FDA Approves Tepotinib in NSCLC With MET Exon 14 Mutation

Data from the phase 2 VISION study (NCT02864992) supported the FDA approval of tepotinib in non–small cell lung cancer harboring MET exon 14 skipping alterations.

The FDA has approved tepotinib for patients with non–small cell lung cancer (NSCLC) who have MET exon 14 skipping alterations, according to a press release from the agency.¹

The approval is based on results from the phase 2 VISION trial (NCT02864992) evaluating the agent in the aforementioned population.² The agent previously received accelerated approval in February 2021; the full approval is based on the evaluation of 161 additional patients with 28 extra months of follow-up in the VISION trial.

Efficacy for the trial was evaluated in 313 patients who were given 450 mg of tepotinib once daily until patients had disease progression or unacceptable toxicity. In 164 patients who did not receive prior treatment, the overall response rate (ORR) was 57% (95% CI, 49%-65%), and 40% of patients had a duration of response (DOR) of 12 months or more. Of 149 patients who were previously treated, the ORR was 45% (95% CI, 37%-53%), and 36% of patients had a DOR of 12 months or more.

Common adverse effects observed in 20% or more of patients included edema, nausea, fatigue, musculoskeletal pain, diarrhea, dyspnea, decreased appetite, and rash.

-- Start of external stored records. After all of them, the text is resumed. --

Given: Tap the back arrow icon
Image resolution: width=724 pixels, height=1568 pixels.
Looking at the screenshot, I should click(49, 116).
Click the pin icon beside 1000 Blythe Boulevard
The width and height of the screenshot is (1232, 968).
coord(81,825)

The approval mentions the recommended dose of tepotinib being 450 mg orally once daily with food.

References

1. FDA approves tepotinib for metastatic non-small cell lung cancer. News release. FDA. February 15, 2024. Accessed February 15, 2024. https://bit.ly/3SJD4Wl
2. Paik PK, Felip E, Veillon R, et al. Tepotinib in non-small-cell lung cancer with MET exon 14 skipping mutations. N Engl J Med. doi:10.1056/NEJMoa2004407.